----- MATERIAL PROVIDED -----

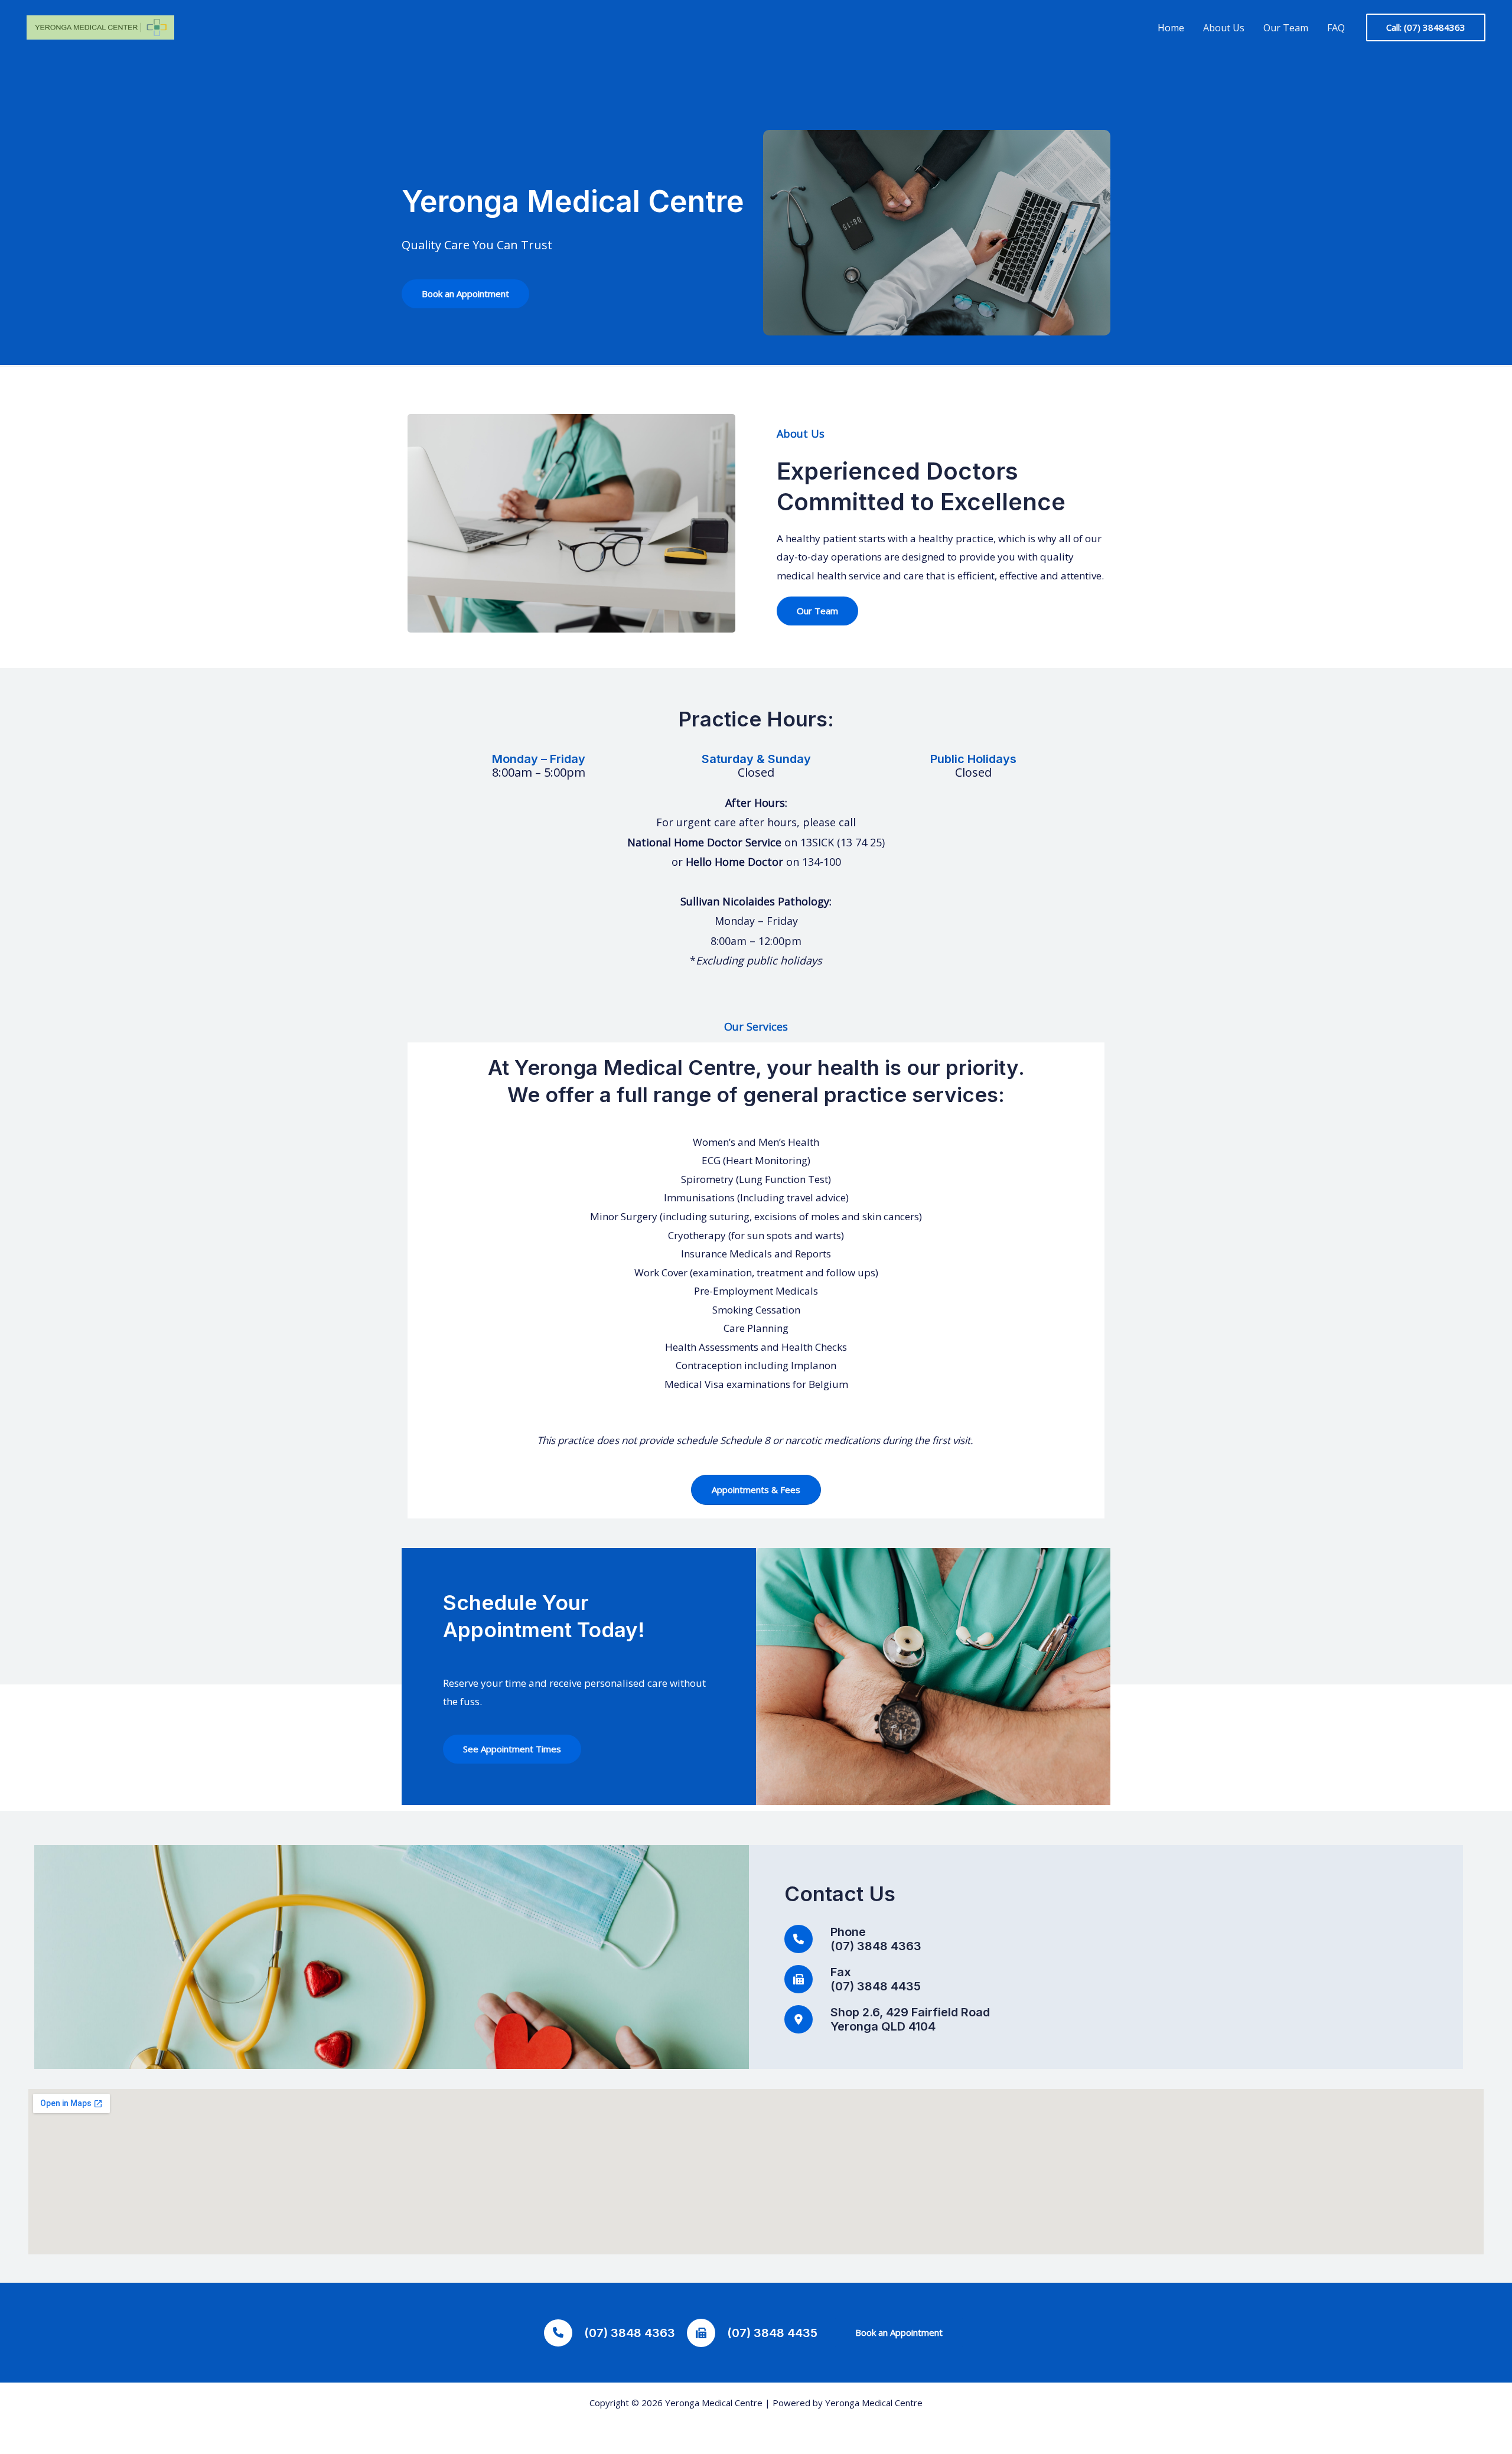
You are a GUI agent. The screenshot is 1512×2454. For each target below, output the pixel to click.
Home (1171, 27)
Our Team (1285, 27)
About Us (1223, 27)
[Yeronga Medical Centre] (100, 26)
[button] (1425, 27)
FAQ (1336, 27)
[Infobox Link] (756, 719)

-----

EXERCISE DESCRIPTION: Reproduce the records verbatim, omitting all images they contain.

SOLUTION TO THE PROBLEM:
You are a GUI agent. The screenshot is 1512×2454. For each target below, output the pixel to click.
Home (1171, 27)
Our Team (1285, 27)
About Us (1223, 27)
[Yeronga Medical Centre] (100, 26)
[button] (1425, 27)
FAQ (1336, 27)
[Infobox Link] (756, 719)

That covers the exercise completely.